I want you to take a close look at the photograph below. Study its every detail. Amid the thousands of photos of NI troubles and politics, there may not seem much here to detain the casual observer. But I think anyone who dismissed this as just another in the image-making PR of Stormont would be mistaken.

Because this only 'looks like' a promo photograph for First Minister Arlene Foster and Deputy First Minister Martin McGuinness. It only 'looks like' a record of the official opening of the new Mencap centre for disabled kids. Yes, both are sitting on beanbags and colourful mats. Foster is reading a book to a little boy. McGuinness is sitting with a little girl in pigtails. The kids charming, the politicians smiling natural smiles.

As the man said, wouldn't it be great if it was like this all the time?

Of course Foster and McGuinness look like politicians delighted at the photo op and the good publicity.

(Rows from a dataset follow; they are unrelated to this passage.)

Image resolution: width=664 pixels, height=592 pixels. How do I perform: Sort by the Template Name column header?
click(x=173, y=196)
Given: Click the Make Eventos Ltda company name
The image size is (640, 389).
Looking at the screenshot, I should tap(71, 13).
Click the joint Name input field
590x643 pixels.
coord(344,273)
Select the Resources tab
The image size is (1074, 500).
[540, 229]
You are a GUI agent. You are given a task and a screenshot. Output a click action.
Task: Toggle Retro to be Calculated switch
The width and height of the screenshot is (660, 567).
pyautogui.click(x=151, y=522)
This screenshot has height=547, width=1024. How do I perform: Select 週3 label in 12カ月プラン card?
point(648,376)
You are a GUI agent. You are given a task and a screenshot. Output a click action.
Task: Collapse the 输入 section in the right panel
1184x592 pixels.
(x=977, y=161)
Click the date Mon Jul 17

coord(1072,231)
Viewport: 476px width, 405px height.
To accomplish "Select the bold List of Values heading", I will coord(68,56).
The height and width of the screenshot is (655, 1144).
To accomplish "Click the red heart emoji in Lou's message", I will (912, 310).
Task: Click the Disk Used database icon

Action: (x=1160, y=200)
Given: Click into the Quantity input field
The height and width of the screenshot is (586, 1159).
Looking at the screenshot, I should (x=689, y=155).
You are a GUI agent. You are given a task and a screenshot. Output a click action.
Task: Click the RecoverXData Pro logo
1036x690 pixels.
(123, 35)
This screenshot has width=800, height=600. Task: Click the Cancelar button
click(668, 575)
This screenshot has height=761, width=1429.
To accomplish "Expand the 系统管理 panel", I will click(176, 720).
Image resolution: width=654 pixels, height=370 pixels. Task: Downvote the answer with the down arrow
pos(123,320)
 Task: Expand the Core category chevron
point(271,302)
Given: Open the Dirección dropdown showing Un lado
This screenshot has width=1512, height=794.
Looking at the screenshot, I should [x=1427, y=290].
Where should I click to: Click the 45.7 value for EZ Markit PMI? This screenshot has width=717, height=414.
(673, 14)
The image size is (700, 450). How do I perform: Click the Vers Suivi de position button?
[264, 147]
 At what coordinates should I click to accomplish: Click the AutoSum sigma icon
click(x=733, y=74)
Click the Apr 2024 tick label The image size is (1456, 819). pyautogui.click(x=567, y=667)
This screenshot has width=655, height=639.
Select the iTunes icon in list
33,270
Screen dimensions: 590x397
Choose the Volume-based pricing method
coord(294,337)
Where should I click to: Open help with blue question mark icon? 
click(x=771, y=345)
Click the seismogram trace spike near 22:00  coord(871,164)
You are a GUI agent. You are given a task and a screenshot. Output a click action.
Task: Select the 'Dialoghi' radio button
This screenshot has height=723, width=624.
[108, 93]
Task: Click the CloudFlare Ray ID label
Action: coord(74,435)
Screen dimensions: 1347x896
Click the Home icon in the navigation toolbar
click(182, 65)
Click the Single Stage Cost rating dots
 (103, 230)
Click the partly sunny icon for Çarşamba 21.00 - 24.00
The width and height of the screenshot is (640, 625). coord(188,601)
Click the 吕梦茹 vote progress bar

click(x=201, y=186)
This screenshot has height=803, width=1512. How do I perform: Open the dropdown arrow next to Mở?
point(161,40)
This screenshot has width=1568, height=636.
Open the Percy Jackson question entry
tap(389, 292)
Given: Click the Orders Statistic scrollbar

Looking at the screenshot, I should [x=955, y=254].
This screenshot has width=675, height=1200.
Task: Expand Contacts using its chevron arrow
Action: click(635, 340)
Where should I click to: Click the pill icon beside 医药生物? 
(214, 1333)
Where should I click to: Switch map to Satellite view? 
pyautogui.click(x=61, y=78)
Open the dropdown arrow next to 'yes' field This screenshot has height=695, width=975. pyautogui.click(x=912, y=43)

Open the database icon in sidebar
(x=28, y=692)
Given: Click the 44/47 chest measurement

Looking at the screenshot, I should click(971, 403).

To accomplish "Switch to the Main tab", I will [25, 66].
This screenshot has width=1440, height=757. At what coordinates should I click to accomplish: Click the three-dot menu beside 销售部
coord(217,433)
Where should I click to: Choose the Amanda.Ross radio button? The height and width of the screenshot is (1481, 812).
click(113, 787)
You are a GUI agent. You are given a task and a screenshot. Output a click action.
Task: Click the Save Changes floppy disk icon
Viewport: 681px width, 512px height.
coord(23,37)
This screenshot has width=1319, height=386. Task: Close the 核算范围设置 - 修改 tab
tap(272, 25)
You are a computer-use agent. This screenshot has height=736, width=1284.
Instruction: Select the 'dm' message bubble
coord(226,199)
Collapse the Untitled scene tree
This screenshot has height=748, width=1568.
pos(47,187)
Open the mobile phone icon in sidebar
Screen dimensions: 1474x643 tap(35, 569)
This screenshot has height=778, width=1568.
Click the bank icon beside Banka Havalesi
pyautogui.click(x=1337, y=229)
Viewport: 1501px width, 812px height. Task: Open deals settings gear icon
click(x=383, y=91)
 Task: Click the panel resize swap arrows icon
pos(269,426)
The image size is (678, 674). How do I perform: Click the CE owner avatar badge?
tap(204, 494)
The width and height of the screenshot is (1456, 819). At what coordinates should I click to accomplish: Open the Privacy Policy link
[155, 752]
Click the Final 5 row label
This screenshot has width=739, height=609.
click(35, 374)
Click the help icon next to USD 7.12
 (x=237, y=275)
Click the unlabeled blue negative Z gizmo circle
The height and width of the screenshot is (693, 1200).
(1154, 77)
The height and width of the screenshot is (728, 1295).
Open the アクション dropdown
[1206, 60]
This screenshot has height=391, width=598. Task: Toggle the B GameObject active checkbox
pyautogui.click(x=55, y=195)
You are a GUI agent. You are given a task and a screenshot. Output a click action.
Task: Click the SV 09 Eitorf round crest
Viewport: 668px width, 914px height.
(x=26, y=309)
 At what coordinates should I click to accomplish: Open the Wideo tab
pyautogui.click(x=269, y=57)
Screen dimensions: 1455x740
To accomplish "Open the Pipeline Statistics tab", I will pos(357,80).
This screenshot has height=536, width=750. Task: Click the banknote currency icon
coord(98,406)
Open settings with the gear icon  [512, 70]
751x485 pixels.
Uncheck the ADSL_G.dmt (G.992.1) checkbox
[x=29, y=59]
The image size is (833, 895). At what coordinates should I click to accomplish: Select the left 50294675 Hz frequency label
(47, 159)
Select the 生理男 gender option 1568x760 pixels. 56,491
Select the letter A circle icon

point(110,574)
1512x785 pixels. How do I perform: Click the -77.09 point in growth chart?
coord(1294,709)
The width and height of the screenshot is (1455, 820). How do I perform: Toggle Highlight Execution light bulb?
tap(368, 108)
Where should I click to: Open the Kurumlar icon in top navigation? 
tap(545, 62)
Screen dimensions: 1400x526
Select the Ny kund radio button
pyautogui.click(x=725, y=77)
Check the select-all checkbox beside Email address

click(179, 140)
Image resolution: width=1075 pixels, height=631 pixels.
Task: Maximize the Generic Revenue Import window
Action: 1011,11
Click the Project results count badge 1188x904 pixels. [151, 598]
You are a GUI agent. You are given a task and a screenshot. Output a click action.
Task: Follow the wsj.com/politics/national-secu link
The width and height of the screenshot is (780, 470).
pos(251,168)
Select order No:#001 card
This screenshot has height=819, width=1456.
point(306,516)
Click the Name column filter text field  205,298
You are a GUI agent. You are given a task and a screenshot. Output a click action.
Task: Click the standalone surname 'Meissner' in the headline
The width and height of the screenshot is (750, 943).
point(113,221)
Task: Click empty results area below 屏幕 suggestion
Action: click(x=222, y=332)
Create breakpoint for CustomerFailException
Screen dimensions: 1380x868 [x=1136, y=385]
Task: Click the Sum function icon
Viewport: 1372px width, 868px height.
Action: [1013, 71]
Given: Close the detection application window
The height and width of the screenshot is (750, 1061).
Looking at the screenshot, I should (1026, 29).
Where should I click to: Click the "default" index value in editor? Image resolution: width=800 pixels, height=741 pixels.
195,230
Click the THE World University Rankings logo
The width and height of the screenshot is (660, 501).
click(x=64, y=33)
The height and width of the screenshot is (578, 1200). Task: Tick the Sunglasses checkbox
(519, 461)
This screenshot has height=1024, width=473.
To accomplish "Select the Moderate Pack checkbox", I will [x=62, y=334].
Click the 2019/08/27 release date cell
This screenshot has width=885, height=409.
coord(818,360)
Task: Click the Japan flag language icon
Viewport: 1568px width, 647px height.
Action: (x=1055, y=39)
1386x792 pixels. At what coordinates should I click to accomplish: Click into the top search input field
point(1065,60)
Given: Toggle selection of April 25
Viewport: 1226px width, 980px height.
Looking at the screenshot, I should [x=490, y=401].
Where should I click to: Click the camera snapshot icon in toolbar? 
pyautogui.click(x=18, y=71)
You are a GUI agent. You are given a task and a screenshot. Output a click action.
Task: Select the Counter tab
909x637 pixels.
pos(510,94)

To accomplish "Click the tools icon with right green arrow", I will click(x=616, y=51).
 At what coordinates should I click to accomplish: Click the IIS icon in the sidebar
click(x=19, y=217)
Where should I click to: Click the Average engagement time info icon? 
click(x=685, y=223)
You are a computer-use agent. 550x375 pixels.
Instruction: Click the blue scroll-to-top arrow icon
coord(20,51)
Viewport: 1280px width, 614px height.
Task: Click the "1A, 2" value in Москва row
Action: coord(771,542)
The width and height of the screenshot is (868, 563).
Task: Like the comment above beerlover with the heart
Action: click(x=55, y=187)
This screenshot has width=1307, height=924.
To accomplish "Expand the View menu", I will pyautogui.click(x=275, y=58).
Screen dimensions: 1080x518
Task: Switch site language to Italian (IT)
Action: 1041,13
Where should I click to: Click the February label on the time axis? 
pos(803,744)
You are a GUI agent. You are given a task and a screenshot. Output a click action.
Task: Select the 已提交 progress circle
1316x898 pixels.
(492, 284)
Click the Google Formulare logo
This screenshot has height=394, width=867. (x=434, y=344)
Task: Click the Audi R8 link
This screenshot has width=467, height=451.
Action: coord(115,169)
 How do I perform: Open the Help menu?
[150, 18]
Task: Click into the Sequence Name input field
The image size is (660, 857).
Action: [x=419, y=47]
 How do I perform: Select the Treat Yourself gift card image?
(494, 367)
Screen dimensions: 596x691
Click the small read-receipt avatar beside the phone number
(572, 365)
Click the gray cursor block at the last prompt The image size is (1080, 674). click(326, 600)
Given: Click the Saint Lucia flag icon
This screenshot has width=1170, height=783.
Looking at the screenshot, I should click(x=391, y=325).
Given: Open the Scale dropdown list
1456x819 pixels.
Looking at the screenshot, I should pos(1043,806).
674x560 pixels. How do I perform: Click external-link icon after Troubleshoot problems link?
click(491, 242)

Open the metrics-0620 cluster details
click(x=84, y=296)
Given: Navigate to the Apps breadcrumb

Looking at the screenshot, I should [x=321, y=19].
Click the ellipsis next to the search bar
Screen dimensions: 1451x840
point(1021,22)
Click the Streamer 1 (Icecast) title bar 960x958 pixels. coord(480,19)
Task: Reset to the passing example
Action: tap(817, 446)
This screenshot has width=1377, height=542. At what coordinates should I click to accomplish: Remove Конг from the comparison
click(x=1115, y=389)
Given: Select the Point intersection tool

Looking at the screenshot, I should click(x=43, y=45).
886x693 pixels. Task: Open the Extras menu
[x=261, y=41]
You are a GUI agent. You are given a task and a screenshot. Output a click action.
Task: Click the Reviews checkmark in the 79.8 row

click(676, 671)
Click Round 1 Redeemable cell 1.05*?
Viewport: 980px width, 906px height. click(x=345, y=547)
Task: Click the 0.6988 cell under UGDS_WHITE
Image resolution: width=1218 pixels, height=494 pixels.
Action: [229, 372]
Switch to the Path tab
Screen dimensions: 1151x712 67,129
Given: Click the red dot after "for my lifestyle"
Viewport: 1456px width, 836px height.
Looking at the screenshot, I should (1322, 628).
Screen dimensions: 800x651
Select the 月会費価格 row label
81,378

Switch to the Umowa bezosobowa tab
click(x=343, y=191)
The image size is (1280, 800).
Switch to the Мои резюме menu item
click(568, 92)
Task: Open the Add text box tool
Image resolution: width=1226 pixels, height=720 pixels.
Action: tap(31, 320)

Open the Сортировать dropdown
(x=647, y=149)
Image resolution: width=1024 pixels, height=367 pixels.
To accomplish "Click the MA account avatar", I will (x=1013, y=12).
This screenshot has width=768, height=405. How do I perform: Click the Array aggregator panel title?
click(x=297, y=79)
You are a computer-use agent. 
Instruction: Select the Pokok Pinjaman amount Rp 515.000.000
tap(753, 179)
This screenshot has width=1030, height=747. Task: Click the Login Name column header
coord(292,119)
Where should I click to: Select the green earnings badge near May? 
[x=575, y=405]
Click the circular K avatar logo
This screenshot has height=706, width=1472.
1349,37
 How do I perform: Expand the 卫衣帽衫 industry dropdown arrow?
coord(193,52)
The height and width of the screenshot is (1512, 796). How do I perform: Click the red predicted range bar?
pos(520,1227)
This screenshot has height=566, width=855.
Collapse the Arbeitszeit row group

Delighted to be engaging in the ordinary business of politics - opening the centre, helping constituents, kicking things on a bit along to the election, making little bits of easily ignored history.

Yet, for me, while this image hasn't any of the famous Chuckle Brothers' outrageously unexpected energy, in many ways it represents a much more complete image of achievement.

Foster is sitting beside the man who gave the funeral oration at the graveside of the man she believes tried to kill her father. There was certainly a time she wouldn't even have been in the same room as him, let alone sharing a PR op with him. It is equally certain McGuinness won't have imagined himself in the Office of First Minister in Northern Ireland urging people to co-operate with the police - 'inform' - in their fight against the dissidents.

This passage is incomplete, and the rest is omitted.